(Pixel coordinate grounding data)

====================

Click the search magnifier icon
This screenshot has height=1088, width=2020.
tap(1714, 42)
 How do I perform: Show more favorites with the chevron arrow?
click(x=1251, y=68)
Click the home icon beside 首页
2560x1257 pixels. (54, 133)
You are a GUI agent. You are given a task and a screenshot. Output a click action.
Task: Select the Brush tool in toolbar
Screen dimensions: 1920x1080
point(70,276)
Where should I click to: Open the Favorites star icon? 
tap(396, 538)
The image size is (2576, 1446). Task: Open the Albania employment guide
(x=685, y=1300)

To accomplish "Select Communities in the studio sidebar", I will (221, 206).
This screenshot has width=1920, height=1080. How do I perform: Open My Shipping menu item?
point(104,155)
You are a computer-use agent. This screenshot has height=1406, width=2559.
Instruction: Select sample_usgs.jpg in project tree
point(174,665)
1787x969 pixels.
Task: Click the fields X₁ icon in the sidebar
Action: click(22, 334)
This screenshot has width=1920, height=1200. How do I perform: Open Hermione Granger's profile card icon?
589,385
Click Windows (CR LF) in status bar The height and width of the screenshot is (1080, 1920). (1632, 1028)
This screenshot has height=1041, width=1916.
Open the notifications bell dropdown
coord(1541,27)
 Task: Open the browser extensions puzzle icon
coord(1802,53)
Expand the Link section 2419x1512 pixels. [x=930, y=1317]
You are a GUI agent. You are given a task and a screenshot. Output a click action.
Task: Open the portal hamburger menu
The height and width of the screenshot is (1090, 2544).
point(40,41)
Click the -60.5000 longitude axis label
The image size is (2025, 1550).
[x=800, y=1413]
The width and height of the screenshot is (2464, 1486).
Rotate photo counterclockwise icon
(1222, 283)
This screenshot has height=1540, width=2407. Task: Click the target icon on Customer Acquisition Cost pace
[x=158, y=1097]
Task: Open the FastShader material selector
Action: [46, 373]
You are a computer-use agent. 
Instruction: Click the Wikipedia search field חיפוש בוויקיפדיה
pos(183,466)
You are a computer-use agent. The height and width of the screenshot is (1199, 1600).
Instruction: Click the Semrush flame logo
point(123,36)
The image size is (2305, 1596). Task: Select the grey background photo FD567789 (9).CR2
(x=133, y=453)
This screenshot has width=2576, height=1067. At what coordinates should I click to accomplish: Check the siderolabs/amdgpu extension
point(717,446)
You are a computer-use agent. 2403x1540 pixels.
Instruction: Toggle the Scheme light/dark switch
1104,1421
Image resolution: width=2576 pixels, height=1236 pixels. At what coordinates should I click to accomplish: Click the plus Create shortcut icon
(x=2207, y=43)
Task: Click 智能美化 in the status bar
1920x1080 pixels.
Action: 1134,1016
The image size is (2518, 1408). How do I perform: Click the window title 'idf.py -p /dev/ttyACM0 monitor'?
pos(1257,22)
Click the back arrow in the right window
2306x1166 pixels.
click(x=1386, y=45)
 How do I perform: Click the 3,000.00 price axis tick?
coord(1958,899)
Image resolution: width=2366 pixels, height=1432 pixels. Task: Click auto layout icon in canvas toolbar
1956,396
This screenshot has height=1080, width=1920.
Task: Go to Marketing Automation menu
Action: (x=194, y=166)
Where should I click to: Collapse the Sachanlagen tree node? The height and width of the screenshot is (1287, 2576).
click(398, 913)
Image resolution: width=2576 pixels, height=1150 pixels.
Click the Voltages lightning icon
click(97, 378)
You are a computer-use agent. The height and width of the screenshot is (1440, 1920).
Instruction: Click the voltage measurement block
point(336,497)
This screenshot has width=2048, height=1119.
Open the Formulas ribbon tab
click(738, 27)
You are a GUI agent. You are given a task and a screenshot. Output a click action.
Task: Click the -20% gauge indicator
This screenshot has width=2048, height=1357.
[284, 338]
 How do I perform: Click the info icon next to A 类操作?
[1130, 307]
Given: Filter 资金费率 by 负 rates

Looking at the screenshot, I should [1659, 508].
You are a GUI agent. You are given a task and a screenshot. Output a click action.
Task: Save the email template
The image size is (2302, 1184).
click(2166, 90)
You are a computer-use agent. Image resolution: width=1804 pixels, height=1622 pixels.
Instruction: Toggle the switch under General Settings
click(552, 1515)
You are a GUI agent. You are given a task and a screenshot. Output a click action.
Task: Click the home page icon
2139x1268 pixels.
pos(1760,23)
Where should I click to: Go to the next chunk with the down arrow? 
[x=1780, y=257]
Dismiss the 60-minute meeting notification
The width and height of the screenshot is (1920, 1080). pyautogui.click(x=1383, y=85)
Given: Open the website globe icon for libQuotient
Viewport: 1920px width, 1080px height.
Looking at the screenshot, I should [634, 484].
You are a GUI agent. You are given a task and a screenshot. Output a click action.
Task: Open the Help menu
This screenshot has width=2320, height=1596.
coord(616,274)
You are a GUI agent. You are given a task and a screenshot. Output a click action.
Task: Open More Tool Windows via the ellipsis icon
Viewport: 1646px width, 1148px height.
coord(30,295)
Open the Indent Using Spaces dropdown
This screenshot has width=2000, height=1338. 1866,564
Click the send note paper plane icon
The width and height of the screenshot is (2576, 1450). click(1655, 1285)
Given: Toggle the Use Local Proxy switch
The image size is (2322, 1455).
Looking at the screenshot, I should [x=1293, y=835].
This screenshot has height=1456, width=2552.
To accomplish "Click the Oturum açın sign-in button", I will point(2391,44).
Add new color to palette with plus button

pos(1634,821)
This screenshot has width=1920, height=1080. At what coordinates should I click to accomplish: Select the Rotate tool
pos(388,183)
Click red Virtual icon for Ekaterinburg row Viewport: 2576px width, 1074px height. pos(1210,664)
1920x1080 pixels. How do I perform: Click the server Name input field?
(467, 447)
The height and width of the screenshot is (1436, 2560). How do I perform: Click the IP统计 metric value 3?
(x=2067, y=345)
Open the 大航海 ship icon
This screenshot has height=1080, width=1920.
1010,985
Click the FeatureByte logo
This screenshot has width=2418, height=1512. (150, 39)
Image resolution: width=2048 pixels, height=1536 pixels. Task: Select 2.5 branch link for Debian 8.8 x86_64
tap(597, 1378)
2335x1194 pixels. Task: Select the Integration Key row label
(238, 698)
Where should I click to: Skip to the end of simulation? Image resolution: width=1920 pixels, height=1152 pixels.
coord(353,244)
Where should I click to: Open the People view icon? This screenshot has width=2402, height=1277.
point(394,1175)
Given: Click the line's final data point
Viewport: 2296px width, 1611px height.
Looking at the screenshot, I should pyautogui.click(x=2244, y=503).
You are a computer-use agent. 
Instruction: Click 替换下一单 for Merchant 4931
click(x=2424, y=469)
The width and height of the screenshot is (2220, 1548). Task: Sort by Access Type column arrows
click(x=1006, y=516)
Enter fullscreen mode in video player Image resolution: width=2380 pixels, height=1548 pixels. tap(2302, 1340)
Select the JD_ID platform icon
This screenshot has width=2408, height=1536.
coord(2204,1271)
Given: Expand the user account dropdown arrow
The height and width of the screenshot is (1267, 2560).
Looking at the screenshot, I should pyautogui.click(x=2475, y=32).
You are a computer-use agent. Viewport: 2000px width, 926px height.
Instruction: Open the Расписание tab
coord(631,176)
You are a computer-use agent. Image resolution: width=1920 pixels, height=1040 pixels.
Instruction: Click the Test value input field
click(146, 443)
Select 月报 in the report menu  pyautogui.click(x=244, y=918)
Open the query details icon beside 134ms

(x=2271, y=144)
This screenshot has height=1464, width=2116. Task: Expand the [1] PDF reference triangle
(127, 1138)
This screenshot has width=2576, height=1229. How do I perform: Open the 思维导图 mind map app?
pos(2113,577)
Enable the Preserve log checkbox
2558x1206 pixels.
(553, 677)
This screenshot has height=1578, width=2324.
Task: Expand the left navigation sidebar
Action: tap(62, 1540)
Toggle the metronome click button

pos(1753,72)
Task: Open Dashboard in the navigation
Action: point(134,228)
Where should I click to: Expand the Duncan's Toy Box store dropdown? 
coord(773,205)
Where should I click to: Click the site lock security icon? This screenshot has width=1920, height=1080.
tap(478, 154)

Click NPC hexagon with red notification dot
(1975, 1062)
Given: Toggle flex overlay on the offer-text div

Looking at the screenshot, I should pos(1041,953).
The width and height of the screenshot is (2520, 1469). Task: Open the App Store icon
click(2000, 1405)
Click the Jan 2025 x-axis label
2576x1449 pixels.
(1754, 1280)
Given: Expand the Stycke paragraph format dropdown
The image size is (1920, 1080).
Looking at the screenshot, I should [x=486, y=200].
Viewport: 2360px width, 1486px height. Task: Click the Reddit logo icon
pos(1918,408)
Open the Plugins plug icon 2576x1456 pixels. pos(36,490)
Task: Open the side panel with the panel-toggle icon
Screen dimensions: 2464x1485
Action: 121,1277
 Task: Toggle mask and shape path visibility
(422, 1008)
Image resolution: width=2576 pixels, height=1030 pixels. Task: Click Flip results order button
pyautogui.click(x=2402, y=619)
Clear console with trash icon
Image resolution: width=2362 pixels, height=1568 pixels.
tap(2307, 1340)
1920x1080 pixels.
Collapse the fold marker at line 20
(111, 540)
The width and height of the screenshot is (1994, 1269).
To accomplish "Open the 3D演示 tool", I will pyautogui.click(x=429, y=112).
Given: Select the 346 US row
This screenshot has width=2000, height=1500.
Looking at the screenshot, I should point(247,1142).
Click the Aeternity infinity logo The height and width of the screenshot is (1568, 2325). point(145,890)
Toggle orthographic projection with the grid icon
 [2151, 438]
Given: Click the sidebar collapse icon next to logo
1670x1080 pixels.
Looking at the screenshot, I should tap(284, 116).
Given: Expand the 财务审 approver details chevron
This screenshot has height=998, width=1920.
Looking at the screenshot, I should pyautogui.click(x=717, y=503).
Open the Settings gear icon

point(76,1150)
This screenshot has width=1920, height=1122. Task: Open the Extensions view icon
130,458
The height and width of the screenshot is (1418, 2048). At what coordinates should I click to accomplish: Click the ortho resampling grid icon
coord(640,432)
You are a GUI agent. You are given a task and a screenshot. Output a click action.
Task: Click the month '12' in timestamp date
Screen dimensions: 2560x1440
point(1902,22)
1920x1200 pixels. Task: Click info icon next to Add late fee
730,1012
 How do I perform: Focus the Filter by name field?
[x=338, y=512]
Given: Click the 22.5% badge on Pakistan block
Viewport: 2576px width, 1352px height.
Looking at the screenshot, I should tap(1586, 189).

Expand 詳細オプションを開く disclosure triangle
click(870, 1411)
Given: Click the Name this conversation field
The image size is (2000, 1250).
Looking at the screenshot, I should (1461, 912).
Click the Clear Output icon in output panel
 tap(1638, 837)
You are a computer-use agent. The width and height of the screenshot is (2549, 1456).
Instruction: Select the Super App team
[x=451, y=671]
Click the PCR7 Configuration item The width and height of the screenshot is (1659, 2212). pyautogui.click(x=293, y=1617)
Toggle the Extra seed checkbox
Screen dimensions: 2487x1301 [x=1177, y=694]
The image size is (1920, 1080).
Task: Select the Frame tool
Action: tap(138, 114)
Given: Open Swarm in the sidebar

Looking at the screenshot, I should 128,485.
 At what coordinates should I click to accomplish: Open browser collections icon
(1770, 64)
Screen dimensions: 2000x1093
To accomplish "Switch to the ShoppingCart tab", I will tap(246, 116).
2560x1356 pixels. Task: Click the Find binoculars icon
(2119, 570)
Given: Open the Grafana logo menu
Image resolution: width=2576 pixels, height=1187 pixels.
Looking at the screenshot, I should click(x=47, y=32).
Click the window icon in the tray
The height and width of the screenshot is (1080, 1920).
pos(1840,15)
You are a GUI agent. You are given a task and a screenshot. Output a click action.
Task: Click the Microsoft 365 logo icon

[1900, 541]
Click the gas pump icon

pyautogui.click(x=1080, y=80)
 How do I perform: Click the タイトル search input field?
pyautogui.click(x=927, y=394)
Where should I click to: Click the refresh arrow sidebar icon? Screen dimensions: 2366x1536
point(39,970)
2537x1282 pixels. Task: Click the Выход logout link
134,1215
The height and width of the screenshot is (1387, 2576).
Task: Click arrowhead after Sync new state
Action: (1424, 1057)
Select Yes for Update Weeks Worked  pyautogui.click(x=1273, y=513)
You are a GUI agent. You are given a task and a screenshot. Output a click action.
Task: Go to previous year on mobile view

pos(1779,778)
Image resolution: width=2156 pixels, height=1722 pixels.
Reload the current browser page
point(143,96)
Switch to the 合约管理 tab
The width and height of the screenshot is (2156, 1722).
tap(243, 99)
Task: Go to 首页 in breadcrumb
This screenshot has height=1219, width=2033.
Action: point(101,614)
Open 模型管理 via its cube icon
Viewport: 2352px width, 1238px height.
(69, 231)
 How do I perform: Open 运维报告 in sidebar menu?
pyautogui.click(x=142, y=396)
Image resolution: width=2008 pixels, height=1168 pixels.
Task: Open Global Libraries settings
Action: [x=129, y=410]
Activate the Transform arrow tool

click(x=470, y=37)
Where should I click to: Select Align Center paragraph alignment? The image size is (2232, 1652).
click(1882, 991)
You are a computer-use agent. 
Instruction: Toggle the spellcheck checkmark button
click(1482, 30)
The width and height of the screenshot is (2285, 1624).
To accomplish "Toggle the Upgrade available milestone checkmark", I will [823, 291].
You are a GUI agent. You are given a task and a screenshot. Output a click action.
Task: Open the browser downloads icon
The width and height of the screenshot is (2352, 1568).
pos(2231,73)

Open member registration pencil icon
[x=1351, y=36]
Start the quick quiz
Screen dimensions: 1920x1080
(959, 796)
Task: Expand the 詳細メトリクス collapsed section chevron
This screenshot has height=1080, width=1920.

====================

TASK REQUIREMENTS: Nothing but the lines from the beginning of the records through the line with "You are a computer-use agent. This" should appear, each printed exactly.

EXERCISE RESPONSE:
Click the search magnifier icon
This screenshot has height=1088, width=2020.
tap(1714, 42)
 How do I perform: Show more favorites with the chevron arrow?
click(x=1251, y=68)
Click the home icon beside 首页
2560x1257 pixels. (54, 133)
You are a GUI agent. You are given a task and a screenshot. Output a click action.
Task: Select the Brush tool in toolbar
Screen dimensions: 1920x1080
point(70,276)
Where should I click to: Open the Favorites star icon? 
tap(396, 538)
The image size is (2576, 1446). Task: Open the Albania employment guide
(x=685, y=1300)

To accomplish "Select Communities in the studio sidebar", I will (221, 206).
This screenshot has width=1920, height=1080. How do I perform: Open My Shipping menu item?
point(104,155)
You are a computer-use agent. This screenshot has height=1406, width=2559.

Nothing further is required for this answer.